Topics include (but not limited to):

  • What are we missing that turned into hours long search on the forums?
  • What do you need that is not available yet?
  • How easy/hard is it to find the information that you need?
  • What are your common use cases for projects
  • What would be your ideal/dream documentation site/flow?
  • Are the tutorial samples enough?
  • How do you go about looking for information?

Looking forward to hearing your feedback :grimacing:!

3 Likes

Perhaps, I could share my experience with Playcanvas, even though I am still learning it.

The very first steps for me were to go through the User Manual and afer that checking all Tutorials. Most of the tutorials are just projects, demonstrating a feature of the engine. I didn’t go through the code, but simply looked what was possible with it. Later, when I started my first project and had a need to implement a feature, I was like “Oh, I think there was some example that showed something similar to it”. I would then go through the tutorials again and try to find it.

Probably the most informational and valuable from the learning perspective for me was the Keepy Up tutorial series. It introduced me with most of the important basic concepts of the engine and how to use them. After completing it, I was able to create my own game. I think it would be nice, if there would be more tutorials like that. The good thing about the series is that they not only show how to use a feature (like in most of the examples currently), but also can explain why it is used this way or another.

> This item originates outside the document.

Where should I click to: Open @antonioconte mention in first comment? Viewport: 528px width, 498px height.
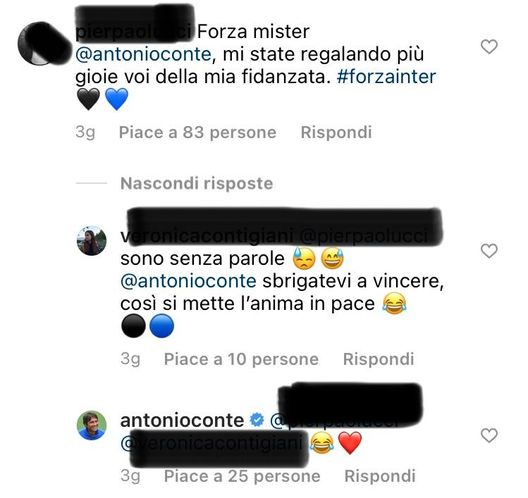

My dream documentation would be the one, which doesn’t require me to look anywhere else for the information. For example, at some point I was learning how to use Firebase and its services. When the time came to do the developement, I rarely googled the questions I had - all the info is easily available through their documention guides and videos.

Playcanvas has a forum with an amazing community to support most of the questions during the beginning of the learning path. I’ve learned a lot from asking here (still can’t think of a way to properly thank Leonidas for every bit of wisdom he shared). After learning something new, for example, batching or object pooling, that I am not familiar with, I would then google and try to read as much as I can about the topic. Then I returned here, read the guide to see how the engine does it and try to use in my own project.

The thing is though, I have read that guide about batching guide before. But since I had no previous experience in developing games (or 3d graphics in general), I had no notion of what it means and whether I really need it. So, when the time came, I didn’t even remember about it, until I was pointed to it. Probably, some tutorial series could be added where perfomance topics would be covered.

In the more recent times, I am fighting with the index and vertex buffers. Even though I am already familiar with the concept, e.g. what they are and why they are needed, I still don’t have a clear understanding on the graphics pipeline of the engine. For example, it is hard for me to take a standard WebGL code of drawing a primitive and map it to the engine calls that I am required to execute in order to do the same thing. There is a vertex buffer iterator, but do I actually need it to iterate through the buffer indexes, and what happens if I don’t lock the buffer before doing so, or why would I need to lock it in the first place. Similar questions to these are not really explained in the guides and most of the time I spend reading the engine source code.

4 Likes

I would like to share my experience with Playcanvas too.

I started learning Playcanvas approximately 3 years ago. When I opened the User Manual for the first time most of the stuff were making sense, given that I was coming from Unity and everything seemed quite familiar. But when the time for coding came and I opened the tutorials, I felt a bit overwhelmed by the fact that, most of the tutorials were just a Playcanvas project. Which was great in a sense that, I had the chance to study how someone would organize the hierarchy, the codebase etc. I have to say I wasn’t a JS expert at that time so I was struggling with that too, so walking through another’s person’s codebase was really really hard. And to be honest I just closed the page and left.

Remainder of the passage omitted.